労働保険料(年度更新)の簡単なしくみ

会社は従業員を雇用すると労災保険料を支払う必要があります。また一定の条件(一週間で20時間以上勤務など)を満たす労働者に対しは雇用保険料を支払う必要があります。
この労災保険と雇用保険とはあわせて労働保険といい、毎年6月から7月にかけて申告・納付する必要があります(これを年度更新といいます)。
ここでは労働保険(年度更新)の仕組みについて簡単にご説明します。

1.労働保険の保険料と計算について

雇用保険の保険料率は業種によって決まっており、労働者への賃金金額に保険料率を乗じて算定します。
令和3年度の雇用保険の保険料率は以下の通りとなっております。

令和3年雇用保険料率
事業の種類 被保険者負担率 事業者負担率 合計料率
一般の事業 3/1,000 6/1,000 9/1,000
農林水産
清酒製造の事業
4/1,000 7/1,000 11/1,000
建設の事業 4/1,000 8/1,000 12/1,000

労災保険の保険料率は業種ごとにさらに細かく規定されており(例えば食品製造業なら6/1,000など)これはすべて事業主が負担します。代表的な業種ごとの労災保険料の料率は以下の通りです。

令和2年・3年共通労災保険料率(一部のみ抜粋)
事業の種類の分類 事業の種類 保険料率
林業 林業 60/1,000
漁業 海面漁業 18/1,000
建設事業 その他建設事業 15/1,000
製造業 食品製造業 6/1,000
製造業 化学業 4.5/1,000
製造業 コンクリート製造業 13/1,000
運輸業 交通運輸事業 4/1,000

分類別の詳細な保険料率は労働基準監督署などのホームページなどでご確認ください。

また上記とは別に一般拠出金(アスベスト健康被害者の救済費用に充てるためのもの)と呼ばれるものがあり、これは事業に関係なく保険料率は0.02/1,000となりこちらもすべて事業主負担となります。

一般拠出金の保険料率:0.02/1,000
2.年度更新の流れ

上記の保険料は毎年6月から7月にかけて事業主が計算して納付することになりますが(年度更新)、その計算方法は次のような流れとなります。

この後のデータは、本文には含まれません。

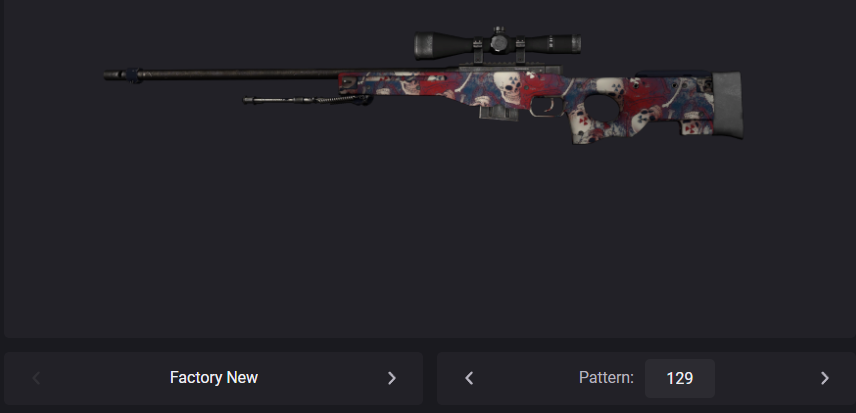Screen dimensions: 856x413
Task: Advance to next pattern with right chevron
Action: pyautogui.click(x=824, y=378)
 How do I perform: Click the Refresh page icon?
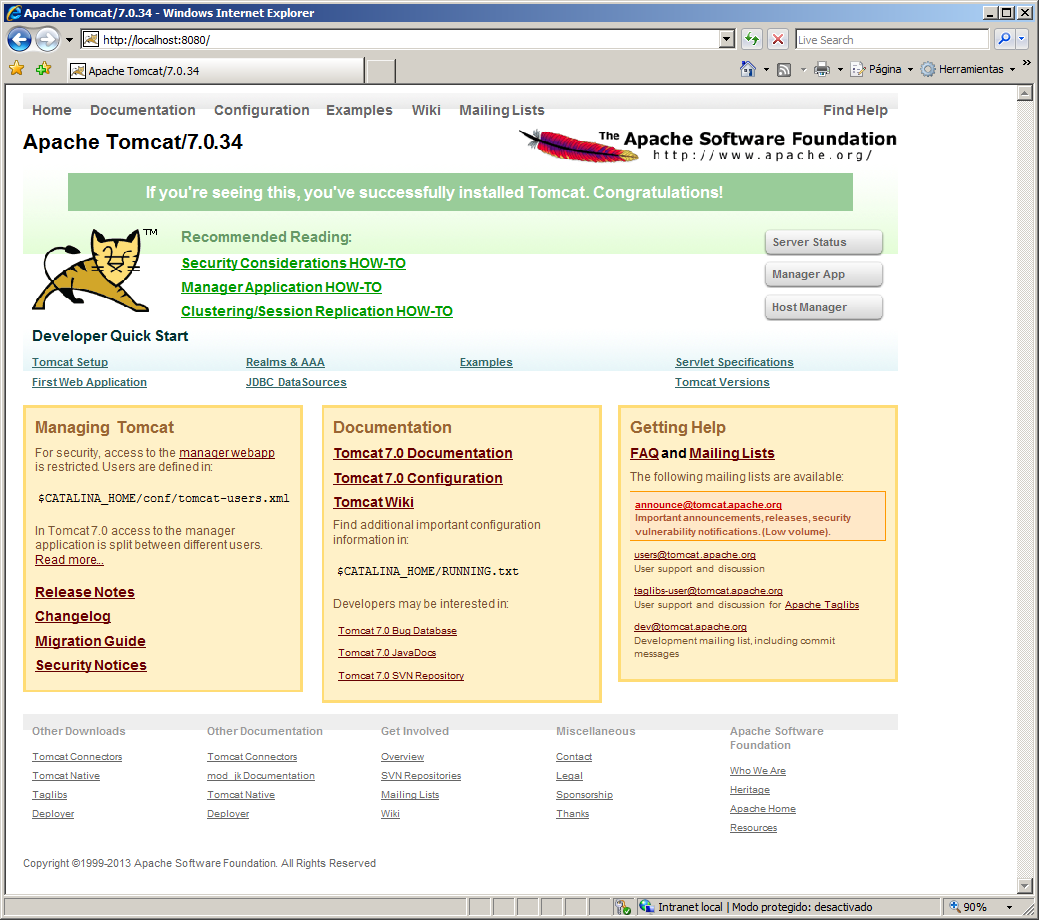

1.その年の4月から翌年の3月までの賃金の支払額を見積もり、上記の保険料率を乗じて概算保険料を算定する。
2.前年の4月からその年の3月までの賃金の実際の支払い額を使ってその年の3月までの確定保険料を算定する。
3.前年の年度更新時に算定した概算保険料と今回計算した確定保険料とを比較して差額を精算する。
4.賃金の実際の支払い額を使って一般拠出金の金額を算定する。

5.今後1年の概算保険料ならびに前年の概算保険料と確定保険料との精算額、一般拠出金の合計を7月10日までに納付する。

概算保険料はその年の4月から翌年の3月までの給与の支払い額を見積もり、この見積もり金額を使って翌年3月までの保険料を概算で算定し納付します。この概算保険料の計算と同時に去年計算した概算保険料が実際の賃金の支払い額を基に計算した確定保険料とくらべ少ない場合には差額を今年の概算保険料と一緒に納付、少ない場合には今年の概算保険料から差し引きして精算します。

概算保険料と確定保険料の2つの用語の違い注意する必要があります。なおこのようなに計算された保険料は毎年7月10日(10日が土・日曜日にあたるときは、翌週月曜日)までに納付するのですが、この保険料には労働者の負担すべき雇用保険も企業がいったん立て替えて支払います。立て替えて支払った金額が労働者の賃金から天引きすることによって精算することになります。